Un trait spécifique original

La feuille du tremble … tremble ainsi parce qu’elle est portée par un long pétiole (4 à 5cm), très souple mais résistant, aplati verticalement et raccordé perpendiculairement au limbe de la feuille. Ainsi, au moindre courant d’air, la feuille s’agite, se tord sans cesse, émettant un bruissement léger et ce d’autant que les bords du limbe arrondi portent des crénelures qui favorisent le passage latéral de l’air.

La rationalité scientifique éclairée par la théorie de l’évolution nous amène à affirmer que si les feuilles du tremble ont une telle forme et une telle capacité, c’est que d’une façon ou d’une autre cela doit procurer un (ou plusieurs) avantage(s) à l’arbre porteur. On ne dispose que d’hypothèses explicatives car pour être affirmatif il faudrait des expérimentations grandeur nature sur des arbres entiers (du genre « bloquer » les feuilles pour voir les conséquences mais plus facile à dire qu’à faire !).

Quatre hypothèses sont avancées qui ne s’excluent pas d’ailleurs entre elles sur le rôle de cette agitation :

  • elle favoriserait la transpiration et stimulerait ainsi la circulation de la sève vers la cime de l’arbre et sa croissance ; le tremble pousse presque toujours « les pieds dans l’eau » ou au minimum avec les racines principales qui plongent dans une nappe souterraine : il ne craint donc pas le dessèchement
  • elle réduirait les dommages dus au vent sur le feuillage sur le principe du roseau de La Fontaine qui plie mais ne rompt point ; les trembles, comme les autres peupliers sont des essences de bois tendre à croissance très rapide et donc très susceptibles à la pression du vent sur leur feuillage
  • elle orienterait les feuilles périphériques de manière oblique par rapport au soleil au zénith ce qui augmenterait l’efficacité photosynthétique (un excès de lumière directe altère la chlorophylle et échauffe la feuille)
  • enfin, hypothèse la plus originale, elle dérangerait les insectes venus pondre sur les feuilles ; une des preuves avancée est la relative rareté des galles sur cette espèce par rapport à d’autres espèces moins tremblantes ; mais d’autres facteurs comme la composition chimique des feuilles seraient plus explicatifs de cette rareté.

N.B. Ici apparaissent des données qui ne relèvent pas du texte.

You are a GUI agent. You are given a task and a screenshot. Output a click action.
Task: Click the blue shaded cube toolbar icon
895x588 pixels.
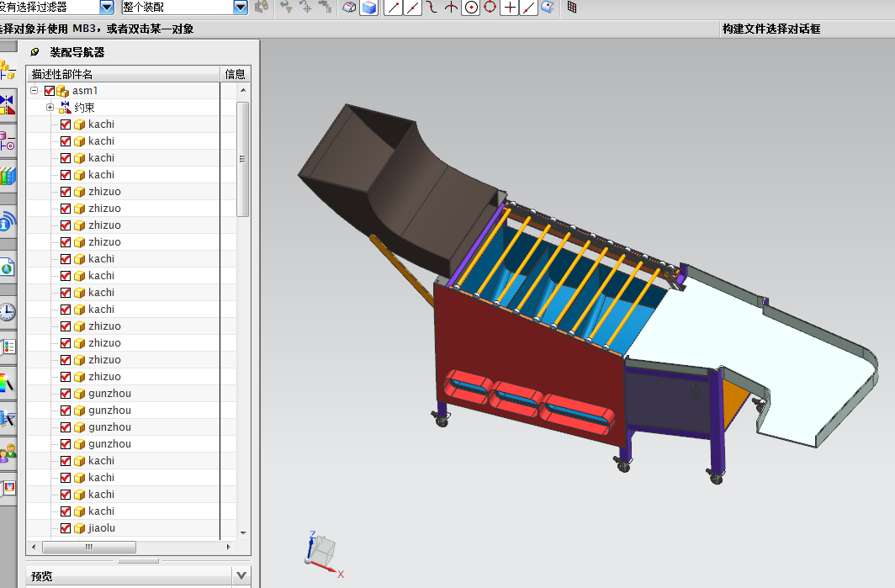click(x=368, y=8)
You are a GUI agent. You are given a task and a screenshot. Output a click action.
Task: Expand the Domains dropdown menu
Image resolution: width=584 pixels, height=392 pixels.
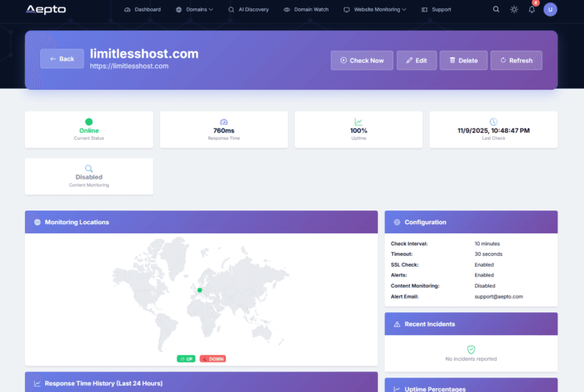pyautogui.click(x=194, y=10)
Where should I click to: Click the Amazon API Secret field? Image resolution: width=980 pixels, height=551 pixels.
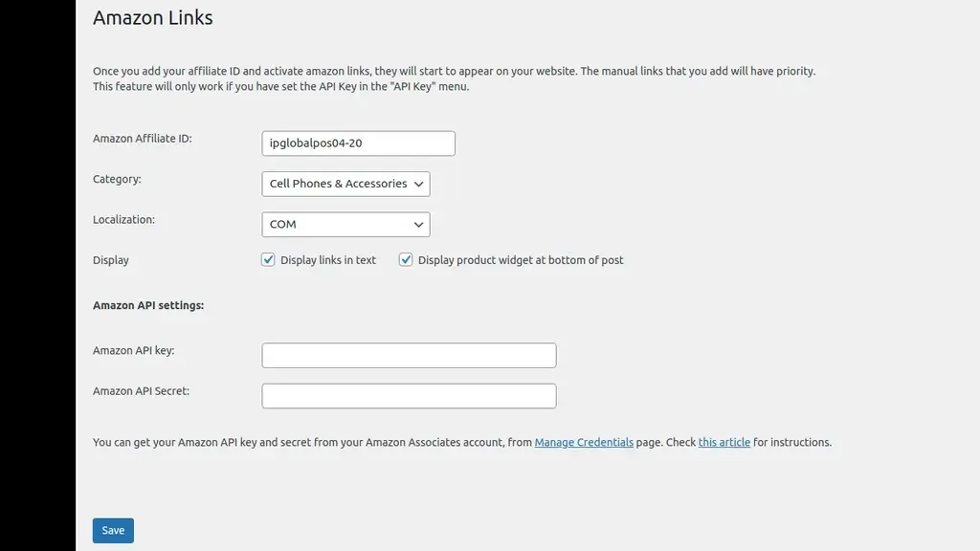click(x=409, y=395)
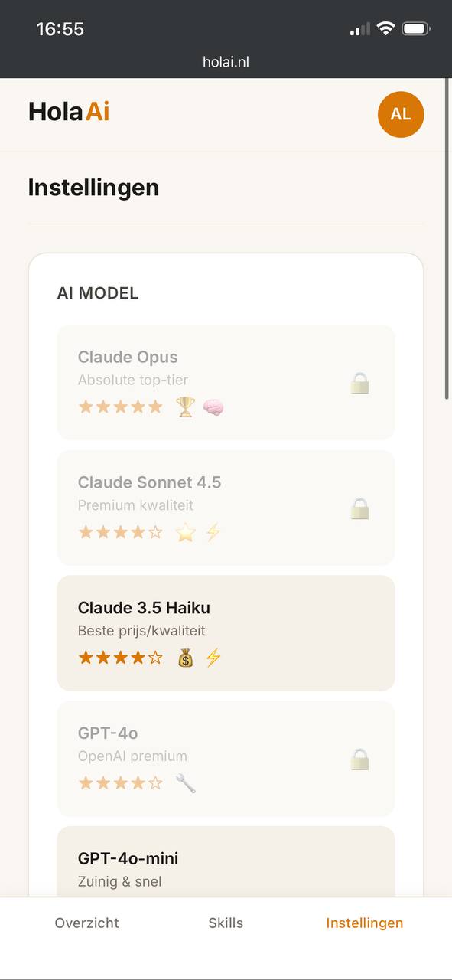Open the Skills tab
Screen dimensions: 452x980
click(226, 923)
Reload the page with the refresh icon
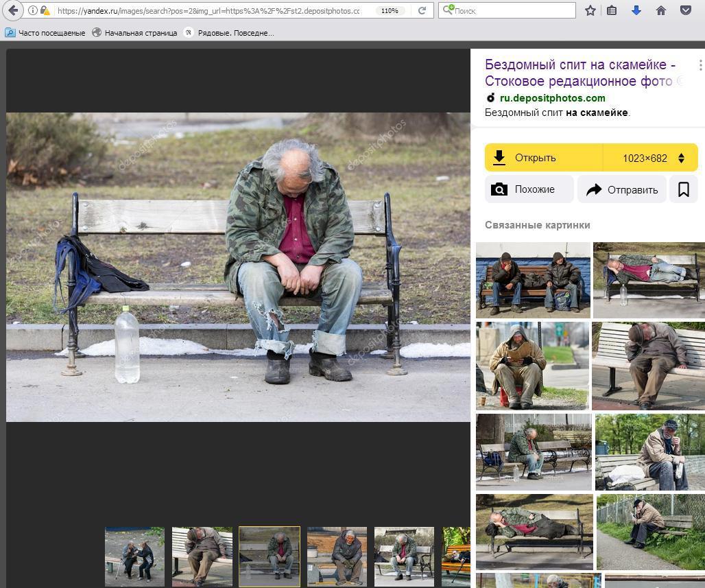Image resolution: width=705 pixels, height=588 pixels. pyautogui.click(x=422, y=10)
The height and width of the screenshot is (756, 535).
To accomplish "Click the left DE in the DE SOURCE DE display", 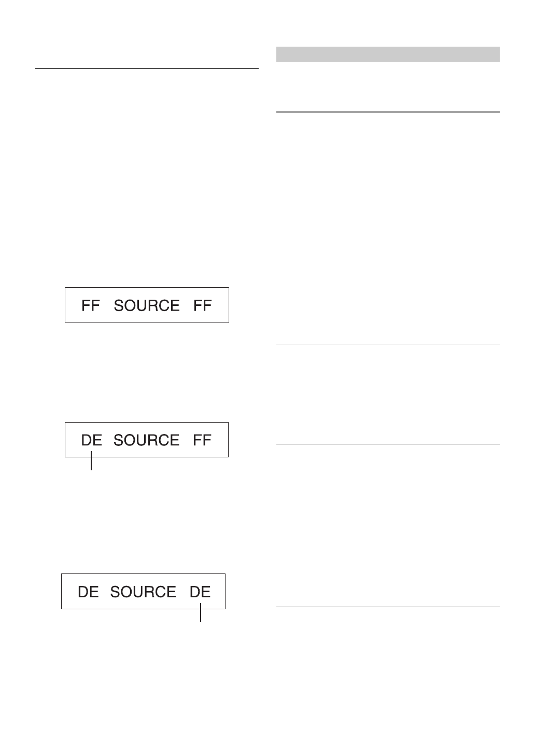I will point(88,592).
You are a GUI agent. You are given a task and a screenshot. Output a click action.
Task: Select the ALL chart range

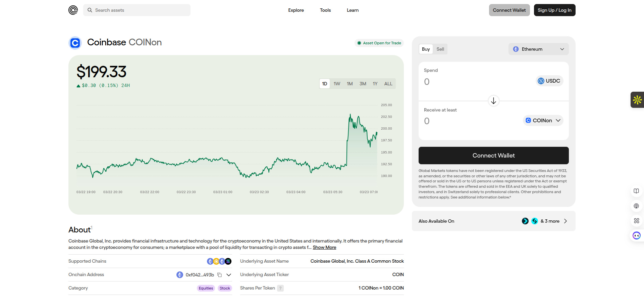(388, 84)
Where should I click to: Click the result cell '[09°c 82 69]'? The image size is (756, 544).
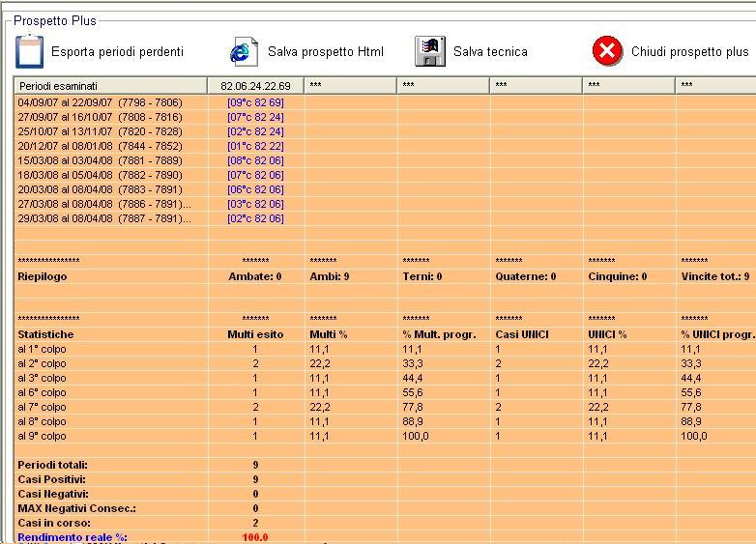point(255,102)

Passons maintenant au registre folklorique qui ne manque pas d’explications !

Langues de calomnieuses !

En Grande-Bretagne, le tremble reste symbole de scandale, de ragot, de rumeur. Le mouvement constant des feuilles qui génère ce bruissement était comparé aux langues bien pendues des femmes à la campagne (la notion de féminisme n’existait pas vraiment à l’époque !). Ainsi J. Gerard (1545-1611) célèbre jésuite anglais botaniste, auteur d’un « Herball » (Histoire générale des plantes) affirmait à propos du tremble :

« Il est fait de la même matière que les langues des femmes …. qui ne cessent que rarement de s’agiter »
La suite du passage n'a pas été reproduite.